面白いのは検証の構図です。手書き逆伝播は、符号一つ・転置一つの間違いで「静かに学習が劣化する」世界なので、三段構えで検証しました。
- 数値微分との突き合わせ — Float64モードで中心差分と比較。3構成・261点すべて絶対誤差1e-9未満。
- tf.js版を審判にした相互検証 — 同一重み・同一入力でlogits最大差2.7e-7、CE lossは小数6桁一致。二つの独立実装が同じ数学を計算している強い証拠です。

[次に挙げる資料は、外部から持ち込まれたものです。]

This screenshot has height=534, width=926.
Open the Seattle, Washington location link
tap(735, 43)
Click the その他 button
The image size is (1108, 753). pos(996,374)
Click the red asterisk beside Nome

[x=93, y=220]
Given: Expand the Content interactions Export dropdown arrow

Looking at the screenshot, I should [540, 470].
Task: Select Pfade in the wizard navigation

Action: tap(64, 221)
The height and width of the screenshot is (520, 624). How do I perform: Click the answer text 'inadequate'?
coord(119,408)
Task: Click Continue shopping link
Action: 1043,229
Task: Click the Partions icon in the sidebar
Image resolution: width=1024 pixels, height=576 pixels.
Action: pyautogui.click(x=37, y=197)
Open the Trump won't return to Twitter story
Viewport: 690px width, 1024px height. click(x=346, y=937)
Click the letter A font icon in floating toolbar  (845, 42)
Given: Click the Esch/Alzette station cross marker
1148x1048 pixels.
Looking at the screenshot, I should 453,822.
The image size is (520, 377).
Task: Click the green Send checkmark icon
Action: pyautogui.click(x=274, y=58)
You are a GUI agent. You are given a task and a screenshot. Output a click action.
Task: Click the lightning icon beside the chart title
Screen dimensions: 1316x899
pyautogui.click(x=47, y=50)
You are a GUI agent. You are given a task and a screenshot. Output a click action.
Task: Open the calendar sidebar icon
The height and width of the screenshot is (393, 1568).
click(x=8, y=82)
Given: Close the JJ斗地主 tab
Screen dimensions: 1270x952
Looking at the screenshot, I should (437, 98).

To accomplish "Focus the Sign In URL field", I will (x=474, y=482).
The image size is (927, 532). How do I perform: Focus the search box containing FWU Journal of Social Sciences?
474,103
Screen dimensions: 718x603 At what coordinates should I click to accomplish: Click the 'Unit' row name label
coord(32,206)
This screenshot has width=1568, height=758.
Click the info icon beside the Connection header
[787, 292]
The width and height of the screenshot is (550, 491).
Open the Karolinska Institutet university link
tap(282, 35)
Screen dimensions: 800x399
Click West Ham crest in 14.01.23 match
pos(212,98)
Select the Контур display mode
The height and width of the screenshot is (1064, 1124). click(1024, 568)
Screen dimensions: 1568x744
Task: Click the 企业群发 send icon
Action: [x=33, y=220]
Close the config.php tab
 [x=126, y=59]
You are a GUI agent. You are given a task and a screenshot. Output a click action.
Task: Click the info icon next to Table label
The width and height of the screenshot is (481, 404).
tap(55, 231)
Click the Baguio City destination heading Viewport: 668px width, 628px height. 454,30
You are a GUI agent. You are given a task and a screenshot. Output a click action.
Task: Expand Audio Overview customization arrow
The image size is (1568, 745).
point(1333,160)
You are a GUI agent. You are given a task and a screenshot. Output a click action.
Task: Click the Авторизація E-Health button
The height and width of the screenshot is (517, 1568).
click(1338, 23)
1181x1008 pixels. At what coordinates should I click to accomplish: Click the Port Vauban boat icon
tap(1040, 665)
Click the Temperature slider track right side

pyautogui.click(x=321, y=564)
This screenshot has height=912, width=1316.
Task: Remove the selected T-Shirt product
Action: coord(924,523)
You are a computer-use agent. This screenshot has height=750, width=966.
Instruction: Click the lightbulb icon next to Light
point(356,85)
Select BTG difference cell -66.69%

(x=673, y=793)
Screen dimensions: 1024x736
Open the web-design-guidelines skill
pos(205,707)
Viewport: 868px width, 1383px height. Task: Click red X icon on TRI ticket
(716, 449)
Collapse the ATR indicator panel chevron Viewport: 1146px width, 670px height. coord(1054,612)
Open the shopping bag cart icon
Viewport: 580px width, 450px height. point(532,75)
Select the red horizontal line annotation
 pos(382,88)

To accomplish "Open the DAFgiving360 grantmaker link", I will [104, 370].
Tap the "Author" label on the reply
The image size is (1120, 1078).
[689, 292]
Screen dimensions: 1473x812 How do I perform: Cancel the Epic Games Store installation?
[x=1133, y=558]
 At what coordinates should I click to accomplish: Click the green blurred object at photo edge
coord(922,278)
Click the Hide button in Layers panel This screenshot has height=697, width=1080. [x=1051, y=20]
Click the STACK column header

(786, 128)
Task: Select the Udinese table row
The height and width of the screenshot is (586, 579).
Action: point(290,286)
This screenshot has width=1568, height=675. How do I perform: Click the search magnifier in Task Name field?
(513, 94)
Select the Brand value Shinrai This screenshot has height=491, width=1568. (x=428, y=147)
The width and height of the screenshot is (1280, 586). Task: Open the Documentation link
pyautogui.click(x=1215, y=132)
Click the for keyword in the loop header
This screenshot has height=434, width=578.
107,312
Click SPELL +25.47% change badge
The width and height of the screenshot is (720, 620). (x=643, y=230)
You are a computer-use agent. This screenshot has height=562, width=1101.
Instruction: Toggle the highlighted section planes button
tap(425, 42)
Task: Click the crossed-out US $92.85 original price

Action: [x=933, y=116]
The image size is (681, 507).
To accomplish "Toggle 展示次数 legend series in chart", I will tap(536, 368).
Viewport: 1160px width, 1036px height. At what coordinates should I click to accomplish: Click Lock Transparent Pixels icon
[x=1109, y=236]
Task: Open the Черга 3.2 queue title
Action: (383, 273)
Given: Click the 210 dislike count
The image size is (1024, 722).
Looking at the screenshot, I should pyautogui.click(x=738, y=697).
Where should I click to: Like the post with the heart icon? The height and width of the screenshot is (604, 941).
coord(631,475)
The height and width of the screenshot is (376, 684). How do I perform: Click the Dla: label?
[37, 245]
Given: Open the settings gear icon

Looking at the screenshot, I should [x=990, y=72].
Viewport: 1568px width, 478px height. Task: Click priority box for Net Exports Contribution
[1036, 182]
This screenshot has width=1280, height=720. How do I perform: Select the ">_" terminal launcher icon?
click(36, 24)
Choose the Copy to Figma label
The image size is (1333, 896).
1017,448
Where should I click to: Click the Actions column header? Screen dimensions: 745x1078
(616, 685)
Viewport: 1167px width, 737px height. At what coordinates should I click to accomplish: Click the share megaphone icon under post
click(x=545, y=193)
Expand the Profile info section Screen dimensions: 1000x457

- 実学習 — 150 stepでloss 5.18→0.13、生成はコーパスの文体を再現。
卒業したいフレームワーク自身を審判に使って卒業する、という構図が気に入っています。
副産物として速度も上がりました。同一環境のCPU比較でtf.js-cpuの約4.5倍(1,040 vs 230 tok/s)。フレームワークのオーバーヘッドが消えたこと、そしてMoEが「選ばれた専門家だけを計算する」本物のスパース実行になったことが効いています(tf.js版は勾配の都合で全専門家を密計算していました)。保存形式は旧版と完全互換で、相互に読み込めます。
WebGPUを手書きする
「GPUも使えます?」の答えがこちらです。tf.jsには戻らず、WGSLコンピュートシェーダを21カーネル手書きして、学習ステップ全体——順伝播・逆伝播・Adam更新——をGPU常駐で回します。CPUへの読み出しはlossと専門家稼働率だけ。
開発環境にGPUがないという問題は、ソフトウェアVulkan(llvmpipe)+Node用WebGPUバインディングで突破しました。速度は測れませんが正しさは検証できる環境です。検証済みのCPUエンジンを審判にして、全36勾配テンソルの一致(最悪相対差1.4e-6)、GPU単独学習の収束、GPU→CPUの状態往復まで確認しています。
実機の速度保証ができない代わりに、初回学習時にその端末上でCPUエンジンと全勾配テンソルを突き合わせる自己診断を組み込みました。合格した場合だけGPUが有効になります。「開発側で保証できないことは、実行側で機械検査する」という設計です。
外部レビューで診断が本物になった
このプロジェクトは複数のAIを使い分けて進めています。実装と検証をClaudeが行い、別のAI(GPT-5.6)に成果物をレビューさせる、を2往復。指摘は的確でした。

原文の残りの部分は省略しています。